In a preferred embodiment, information may be identified using topic modeling. Topic modeling may be used to identify one or more topics reflected by the invention, which may in turn be used, in particular, to help define a search space at 204. Topics may include “subtopics,” or various levels of more general and more narrow topics. An invention may have multiple topics, including two different topics that describe the whole invention, or two different topics that describe two different key elements or claims of the invention.
In further embodiments, information may be identified through other NLP techniques, including speech to text, named entity recognition, and large language models. For example, speech to text may be used to create a text representation of an audio conversation, and large language models may be trained on various invention documents and used to generate a simulated abstract describing the invention from the text representation of the audio conversation.
Information may further, still, be identified using other techniques, such as simplified text processing methods such as regular expressions; visual analysis or image processing methods such as text recognition; simplified parsing of structured data; or any other method, including any other use of AI or machine learning.
The novelty checking program 150 may identify (including by generating) a sample of, a title, abstract, claim or claim set, problem statement, specification, or drawings for invention as may facilitate a search.
Information may be identified from a variety of sources, in a variety of formats, or according to a variety of methods. Identifying information may include identifying correlations between information from multiple different sources or formats or methods. For example, if inventors are identified from an invention document, the novelty checking program 150 may scan a collaboration program for collaborative efforts involving two or more of the inventors, and use topic modeling to match relevant information.
Information may be identified or modified at any time in the process for assessing novelty using various techniques 200. Identifying new information or modifying information may result in a new search, a modification of an existing search, a re-rating at 210, or a re-assessment at 212.
Then, at 204, the novelty checking program 150 defines a search space of prior art. Prior art may include prior art references such as foreign or domestic patents or patent applications, technical or other writings, product descriptions or advertisements, or any other reference that may be treated as prior art. The search space may be a large set of prior art references that may be generally relevant to the invention. Defining a search space may further include mapping, structuring, or otherwise describing the space beyond a mere listing of items.

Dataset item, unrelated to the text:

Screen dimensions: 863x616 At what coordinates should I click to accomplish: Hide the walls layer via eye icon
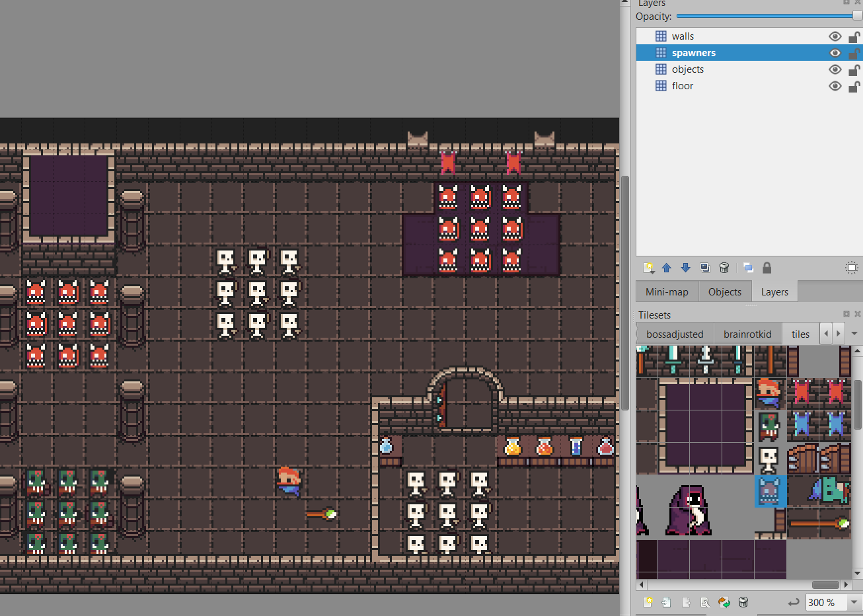coord(835,36)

In at least one embodiment, prior art may include prior art references such as foreign or domestic patents or patent applications, technical or other writings, product descriptions or advertisements, or any other reference that may be treated as prior art. For example, prior art may include references from one or more national databases of patents and patent applications; a series of academic journals, technical publications, or any other publications or sections of publications; a repository of technical websites, product advertisements, or other product descriptions; or any other source of data that may contain relevant references.

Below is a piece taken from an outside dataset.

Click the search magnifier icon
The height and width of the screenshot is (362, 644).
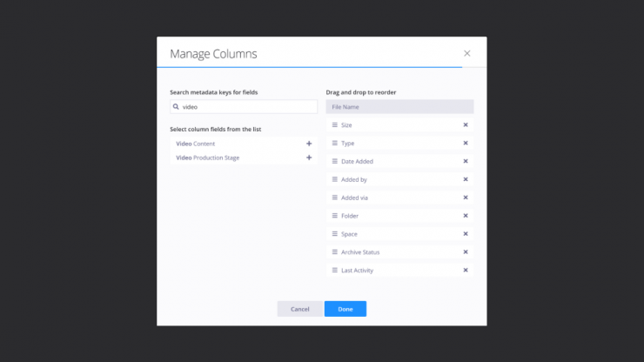point(177,107)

The search space may initially be defined as a large set of prior art references that may be generally relevant to the invention. The initial search space may comprise all of the prior art identified above, or a selection defined more narrowly by topic modeling or by a preliminary search such as a simple keyword search. More specifically, a search space may be defined, for example, as all references in database sections with topics matching a topic selected by topic modeling at 202; all references whose titles include a key word or phrase identified at 202; all references from authors or inventors known to be active in a field of the invention; or any space combined by any combination of these criteria. A search space may further be defined to include only part of a particular reference, such as only certain chapters in a book. Once defined, the search space may be further refined or narrowed at 206 and 208.

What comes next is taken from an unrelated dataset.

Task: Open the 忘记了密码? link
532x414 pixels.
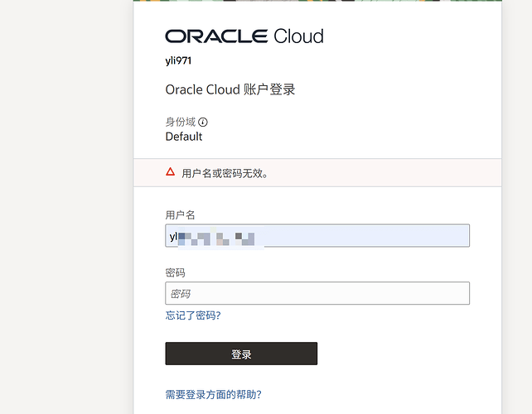Action: click(x=193, y=315)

Defining a search space may further include mapping, structuring, or otherwise describing the space beyond a mere listing of items. Describing the space may be performed using statistical modeling, AI, or any other technique. As more specific examples, describing the space may be performed using topic modeling of references, Gaussian mixture models, or Latent Dirichlet Allocation. Gaussian mixture models may be used, for example, as a clustering mechanism. Defining a search space may include formatting a search space to facilitate refining via natural language processing at 206 or a heuristic algorithm at 208. For example, defining a search space may include determining a mapping of the search space for particle swarm optimization at 208.
Defining a search space may include determinations based on any of the information identified at 202, or on any similar information in any prior art, or title, tag, abstract, or other description describing any prior art, or describing any database, publication, section, or repository from which the prior art is obtained.
Further still, defining a search space may include assigning a preliminary rating or ranking to one or more pieces of prior art. A preliminary rating may be a standardized baseline, such as 0 for each piece of prior art, or a rating defined by any of the methods.
A search space may be redefined or modified at any point during the process for assessing novelty using various techniques 200. For example, if, after reviewing 500 articles from a newspaper's technology section, no relevant articles are found through steps 206 and 208, the remaining references from the newspaper may be removed from the search space. As another example, the novelty checking program 150 may identify new publications that hold relevant prior art, or translate new references to add to the search space over time.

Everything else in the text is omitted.